The LG G series was a line of Android devices produced by LG Electronics. The "G" designation was first introduced in 2012 as a branch of the LG Optimus series for flagship devices, but LG announced in July 2013 that the "Optimus" name would be discontinued for future flagships in favor of maintaining "G" and "Vu" as distinct brands. The first purely G-branded phone, the LG G2, was unveiled in August 2013.

LG's first two smartwatches, the LG G Watch and the LG G Watch R, were also part of the LG G series. Starting with the LG Watch Urbane, LG dropped the "G" branding from the device's name, thus eliminating the watches from the G series.

In April 2020, LG announced that it would discontinue the G branding and return to using distinct brand names for future flagship devices (beginning with the LG Velvet), to "resonate with today's consumers and help us to establish a clearer brand identity."

Phones

2012: LG Optimus G

2013 lineup 
 LG Optimus G Pro
 LG G2
 LG G Pro Lite
 LG G2 Mini
 LG G Flex
 LG G Pro 2

2014 lineup 
 LG G3
 LG G3 Stylus
 LG G3 S, also known as LG G3 Beat, LG G3 Mini and LG G3 Vigor (AT&T, Sprint)
 LG G Pro 2
 LG Gx
 LG G Vista

2015 lineup 
 LG G4
 LG G4c, also known as the LG Magna
 LG G4 Stylus, also known in the U.S. as the LG G Stylo (Boost Mobile, Cricket Wireless, MetroPCS, Sprint, T-Mobile, Virgin Mobile)
 LG G4 Beat
 LG G4 Vigor, (Virgin Mobile Canada)
 LG G Flex 2
 LG G Vista 2

2016 lineup 
 LG G5
 LG G5 SE
 LG Stylus 2 
 LG Stylus 2 Plus

2017 lineup 
 LG G6
 LG G6+
 LG Stylus 3 
 LG Stylo 3 Plus

2018 lineup  
 LG G7 ThinQ
 LG G7 One
 LG G7 Fit
 LG Stylo 4 
 LG Stylo 4 Plus

2019 lineup 
LG G8 ThinQ
LG G8s ThinQ
LG G8x ThinQ

2020-2021 lineup 
LG Velvet
LG Velvet 2 Pro
LG Stylo 6

Tablets 
 LG G Pad 7.0
 LG G Pad 8.0
 LG G Pad 8.3
 LG G Pad 10.1

Watches 
LG has produced a number of smartwatches; however, only a few of them carry the "LG G" branding. For example, the LG G Watch R is part of the LG G series, while its successor, the LG Watch Urbane, does not carry the "G" branding.

LG G Watch 

LG and Google announced the Android Wear-based LG G Watch on June 25, 2014.

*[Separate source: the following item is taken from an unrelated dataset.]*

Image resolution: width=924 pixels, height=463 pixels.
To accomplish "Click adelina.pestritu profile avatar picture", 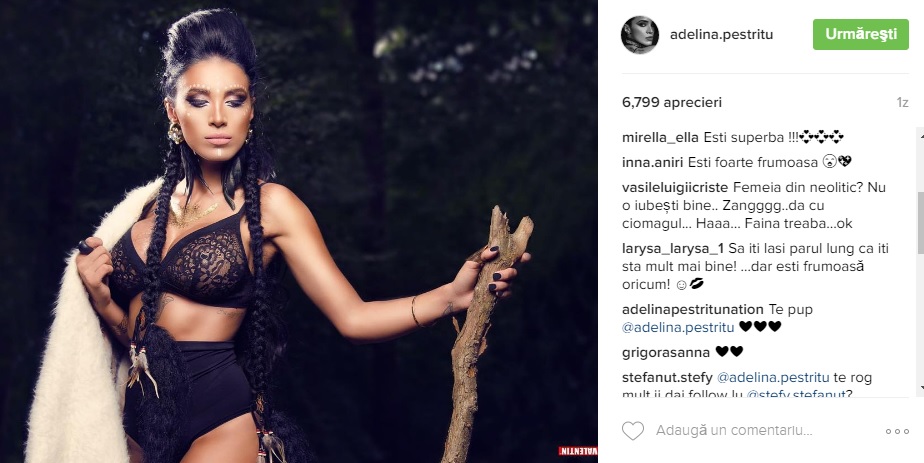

 Display: 1.65" LCD display with 280x280 pixel resolution
 Processor: Qualcomm Snapdragon 400
 Storage: 4 GB
 RAM: 512 MB

LG G Watch R 

LG and Google announced the LG G Watch R, also based on Android Wear, on October 25, 2014.

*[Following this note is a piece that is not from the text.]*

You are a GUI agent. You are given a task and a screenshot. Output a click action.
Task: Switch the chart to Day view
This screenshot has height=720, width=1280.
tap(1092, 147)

 Display: 1.3" circular P-OLED display with 320x320 pixel resolution
 Processor: Qualcomm Snapdragon 400
 Storage: 4 GB
 RAM: 512 MB

See also 
 LG K series
 LG Q series
 LG V series
 List of LG mobile phones

Notes 
 The LG Stylus 2 is the first and, as of late 2018, the last smartphone with a built-in DAB+ digital radio.